start EXTRACTED TEXT
Now that Microsoft has formally killed it’s Mix conference let’s talk about how it is going to bring Windows Phone 8 and updates on Windows 8 to developers. First a little on Mix, then a discussion of the difficulties of conferences in general, then a discussion of what all reports I’ve seen so far miss, and a prediction.
As others have mentioned it was time for Mix to die because its original purpose, convincing Web Developers to use Microsoft technologies, no longer warrants a conference. Mix was started in an era when there was extensive HTML fragmentation and Microsoft was trying to get developers to focus on the Internet Explorer variant of HTML, AJAX (much of whose technology Microsoft had invented) had become the new new thing yet Microsoft was considered anti-AJAX, and when the real threat for web domination was being posed by Adobe Flash. Microsoft responded to Flash technologically by introducing Silverlight and Expression Blend, and Mix was invented as a major tool in reaching out to web developers and, even more importantly, the design community that had coalesced around Flash. With HTML5 effectively slaying both fragmentation and Adobe Flash (and Silverlight), the justification for Mix ended.
end EXTRACTED TEXT
start SUPPLIED DATA
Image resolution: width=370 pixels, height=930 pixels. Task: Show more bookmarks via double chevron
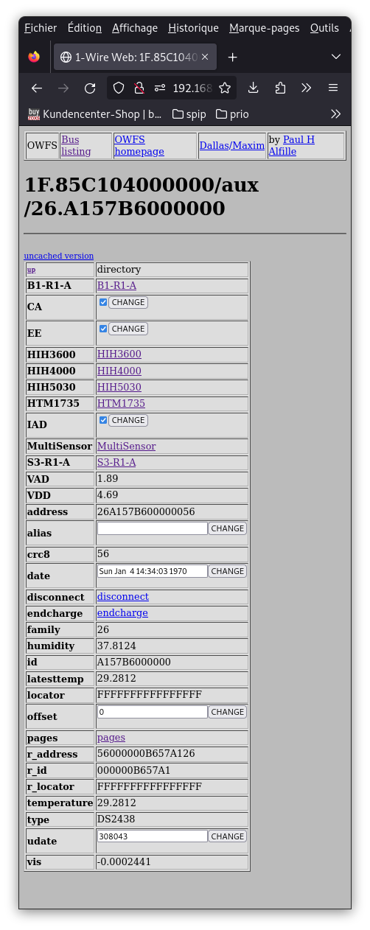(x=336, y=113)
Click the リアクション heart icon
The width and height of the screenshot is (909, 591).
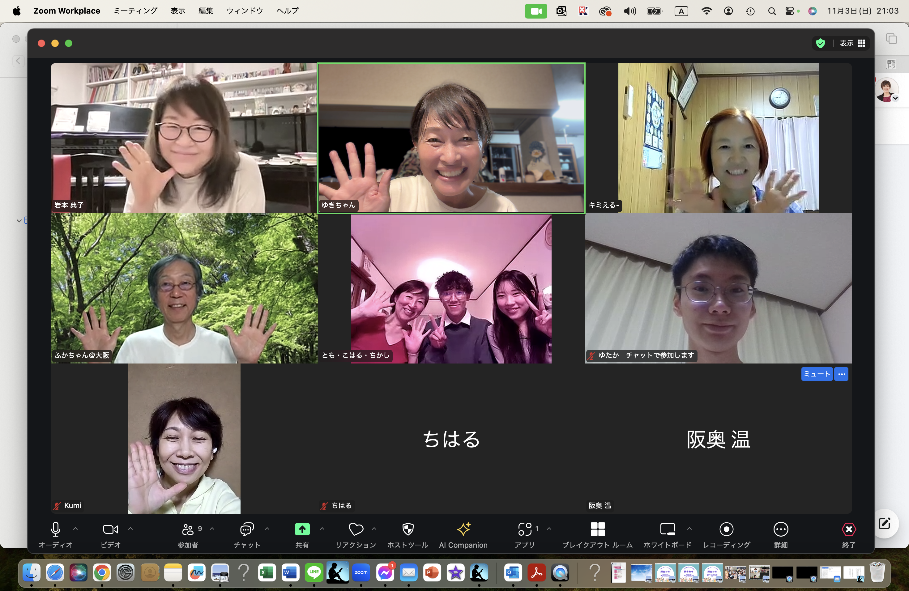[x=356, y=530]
end SUPPLIED DATA
start SUPPLIED DATA
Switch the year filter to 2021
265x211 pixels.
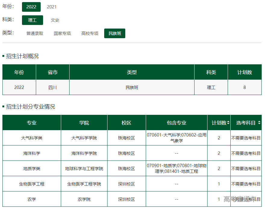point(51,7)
end SUPPLIED DATA
### WHAT TO WORK ON
(1) Return every line of the records that contains the string "width", treating uppercase and lowercase as different.
(2) Pick up the piece on Microsoft's Mix conference after its final sentence and keep writing it.
The records have no connection to the text about Microsoft's Mix conference.

### ANSWERS FOR THE TASKS
(1)
Image resolution: width=370 pixels, height=930 pixels. Task: Show more bookmarks via double chevron
The width and height of the screenshot is (909, 591).

(2)
For the last two years Mix was in transition away from its web roots towards being a Windows Phone Developer Conference, and I’d expected this to continue (with a name change). This wasn’t a planned thing, it was a matter of convenience. Given the planned Fall 2010 release of Windows Phone 7, a Spring 2010 developer conference made sense. And since the Windows Phone 7 app model was based on Silverlight, and its design/development environment based on the same tools as Silverlight, why not use the spring Silverlight-oriented conference as the launchpad? The schedule and justification remained the same for the Mango release and Mix’11. And so my expectation had been that Microsoft would repurpose and rename Mix and use its time slot for a new mobile developer oriented conference. That this didn’t happen is most likely another indication of the synchronization and synergy that is building between Windows Phone 8 and Windows 8. Why have a separate Windows Phone-oriented developer conference if you are going to have a common app model, tool set, etc.? Future Windows Phone-specific information should just be a track within a larger Windows developer conference.
What is bothering me right now is a timing issue. With both Windows 8 and Windows Phone 8 likely hitting RTM this summer or fall isn’t a spring developer event of some form needed? I think the answer is yes, and I can guess at how Microsoft will address this problem.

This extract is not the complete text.